I am using CDAP, an application framework running on top of HDFS / YARN / HBase. The cdap framework runs as a long-running yarn application, and individual "flows" launched by the framwork run as their own YARN applications. I am intermittenly getting InvalidAMRMToken exceptions in the application master logs for the individual flow applications. These exceptions are logged for a period of about 10 minutes until the ApplicationMaster eventuall decides to shutdown. An example log snippet is
17:59:50.533 [ApplicationMasterService] WARN o.a.h.security.UserGroupInformation - PriviledgedActionException as:yarn (auth:SIMPLE) cause:org.apache.hadoop.ipc.RemoteException(org.apache.hadoop.security.token.SecretManager$InvalidToken): Invalid AMRMToken from appattempt_1440780893511_3035_000001 17:59:50.583 [ApplicationMasterService] WARN org.apache.hadoop.ipc.Client - Exception encountered while connecting to the server : org.apache.hadoop.ipc.RemoteException(org.apache.hadoop.security.token.SecretManager$InvalidToken): Invalid AMRMToken from appattempt_1440780893511_3035_000001
These exceptions happen intermittently, and only on the child flows, never on the framework application itself. They also can occur after a relatively short period, sometimes only 18 hours, so I don't believe the settings mentioned here are relevant http://www.cloudera.com/content/cloudera/en/documentation/core/latest/topics/cm_sg_yarn_long_jobs.ht...

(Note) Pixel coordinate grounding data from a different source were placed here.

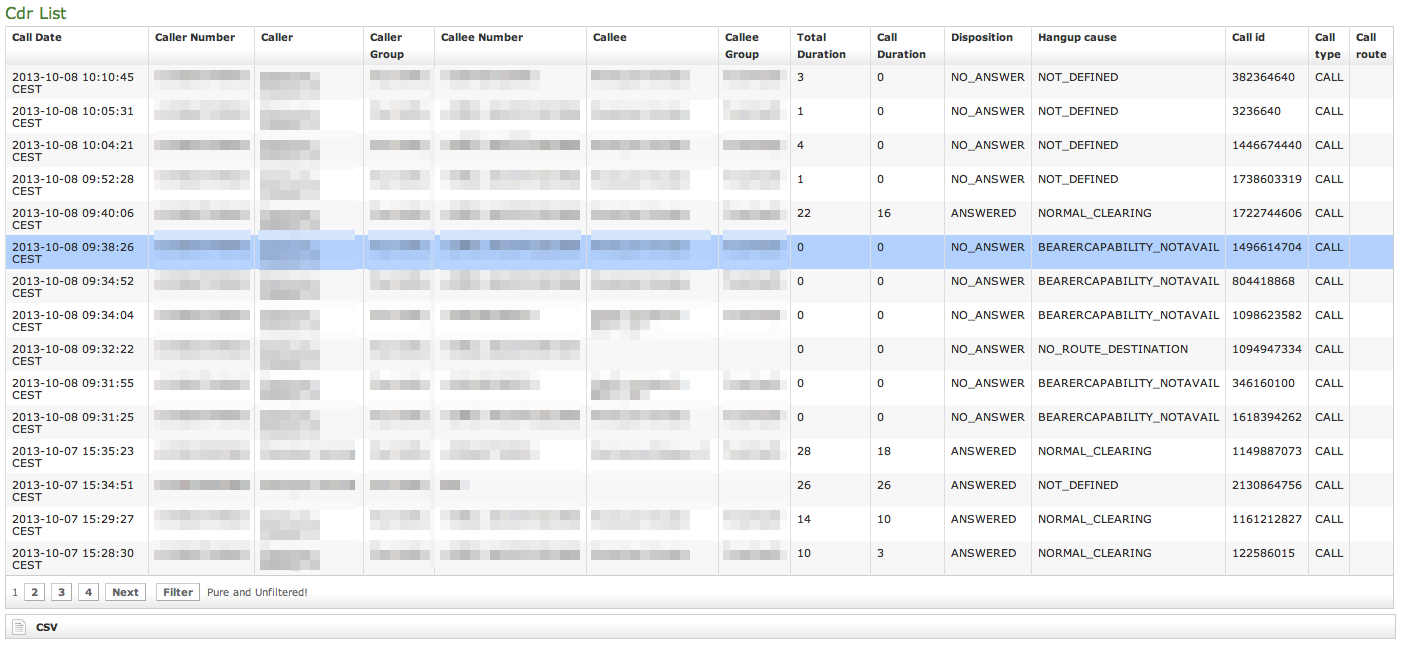Sort by the Call id column header
Screen dimensions: 1403x655
click(x=1248, y=38)
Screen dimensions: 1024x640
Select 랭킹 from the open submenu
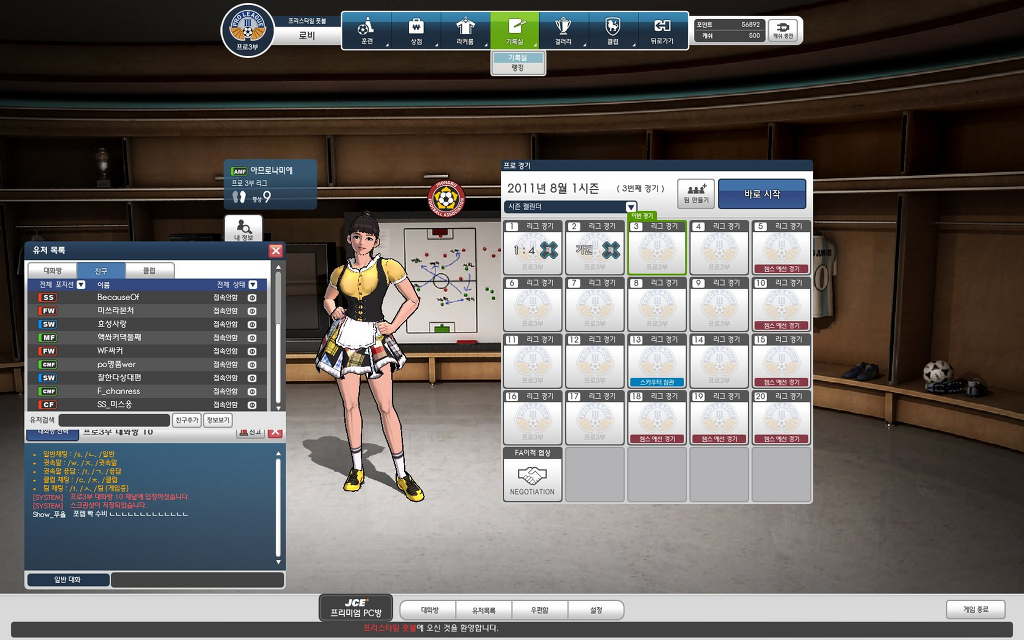(x=517, y=69)
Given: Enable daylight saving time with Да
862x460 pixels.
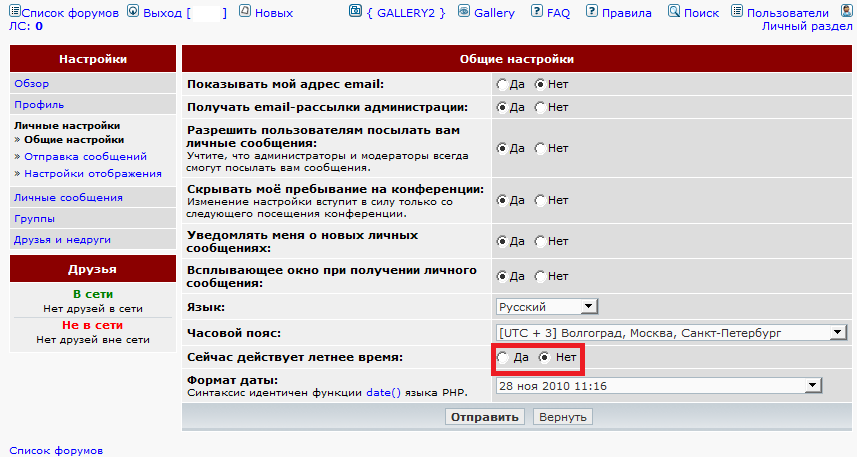Looking at the screenshot, I should [504, 358].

Any help or suggestions would be appreciated.
Have you tried making the changes suggested?
If they do not work for you let us know but for now I do think that you need to configure the YARN side to support long running applications.
I didn't realize this when I first posted, but we apparently did make those changes a while back, and are seeing the problem anyway.